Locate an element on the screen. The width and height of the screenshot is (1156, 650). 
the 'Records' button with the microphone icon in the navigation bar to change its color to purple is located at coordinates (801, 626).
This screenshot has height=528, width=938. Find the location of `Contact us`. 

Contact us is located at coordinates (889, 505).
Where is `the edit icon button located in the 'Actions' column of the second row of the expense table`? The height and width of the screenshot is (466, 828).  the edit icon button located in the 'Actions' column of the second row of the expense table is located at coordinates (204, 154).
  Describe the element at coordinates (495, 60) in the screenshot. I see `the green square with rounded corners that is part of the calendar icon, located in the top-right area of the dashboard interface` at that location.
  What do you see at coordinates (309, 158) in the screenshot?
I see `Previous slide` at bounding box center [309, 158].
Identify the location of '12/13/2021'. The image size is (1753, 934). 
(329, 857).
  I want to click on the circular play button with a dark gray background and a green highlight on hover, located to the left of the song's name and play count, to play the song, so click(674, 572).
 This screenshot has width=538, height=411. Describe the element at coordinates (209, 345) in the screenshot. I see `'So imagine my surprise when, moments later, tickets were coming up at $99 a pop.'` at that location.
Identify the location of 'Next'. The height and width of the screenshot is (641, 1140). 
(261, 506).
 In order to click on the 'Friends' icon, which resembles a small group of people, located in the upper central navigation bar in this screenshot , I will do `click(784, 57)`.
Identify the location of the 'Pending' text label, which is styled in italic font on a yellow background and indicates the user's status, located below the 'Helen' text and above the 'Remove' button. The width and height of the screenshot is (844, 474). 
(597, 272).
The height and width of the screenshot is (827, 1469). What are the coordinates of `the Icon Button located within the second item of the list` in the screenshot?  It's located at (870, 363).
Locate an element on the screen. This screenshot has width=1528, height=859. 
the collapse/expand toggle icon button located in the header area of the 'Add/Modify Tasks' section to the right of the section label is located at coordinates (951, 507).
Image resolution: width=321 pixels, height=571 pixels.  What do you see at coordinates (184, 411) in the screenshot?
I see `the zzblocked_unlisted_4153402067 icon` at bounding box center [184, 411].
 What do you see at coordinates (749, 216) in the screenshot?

Written exercise:
Copy out all of the entries above word for word, keeping each line the same.

Written answer:
Locate an element on the screen. The width and height of the screenshot is (1156, 650). 
the 'Records' button with the microphone icon in the navigation bar to change its color to purple is located at coordinates (801, 626).
This screenshot has height=528, width=938. Find the location of `Contact us`. 

Contact us is located at coordinates (889, 505).
Where is `the edit icon button located in the 'Actions' column of the second row of the expense table`? The height and width of the screenshot is (466, 828).  the edit icon button located in the 'Actions' column of the second row of the expense table is located at coordinates (204, 154).
  Describe the element at coordinates (495, 60) in the screenshot. I see `the green square with rounded corners that is part of the calendar icon, located in the top-right area of the dashboard interface` at that location.
  What do you see at coordinates (309, 158) in the screenshot?
I see `Previous slide` at bounding box center [309, 158].
Identify the location of '12/13/2021'. The image size is (1753, 934). 
(329, 857).
  I want to click on the circular play button with a dark gray background and a green highlight on hover, located to the left of the song's name and play count, to play the song, so click(674, 572).
 This screenshot has width=538, height=411. Describe the element at coordinates (209, 345) in the screenshot. I see `'So imagine my surprise when, moments later, tickets were coming up at $99 a pop.'` at that location.
Identify the location of 'Next'. The height and width of the screenshot is (641, 1140). 
(261, 506).
 In order to click on the 'Friends' icon, which resembles a small group of people, located in the upper central navigation bar in this screenshot , I will do `click(784, 57)`.
Identify the location of the 'Pending' text label, which is styled in italic font on a yellow background and indicates the user's status, located below the 'Helen' text and above the 'Remove' button. The width and height of the screenshot is (844, 474). 
(597, 272).
The height and width of the screenshot is (827, 1469). What are the coordinates of `the Icon Button located within the second item of the list` in the screenshot?  It's located at (870, 363).
Locate an element on the screen. This screenshot has width=1528, height=859. 
the collapse/expand toggle icon button located in the header area of the 'Add/Modify Tasks' section to the right of the section label is located at coordinates (951, 507).
Image resolution: width=321 pixels, height=571 pixels.  What do you see at coordinates (184, 411) in the screenshot?
I see `the zzblocked_unlisted_4153402067 icon` at bounding box center [184, 411].
 What do you see at coordinates (749, 216) in the screenshot?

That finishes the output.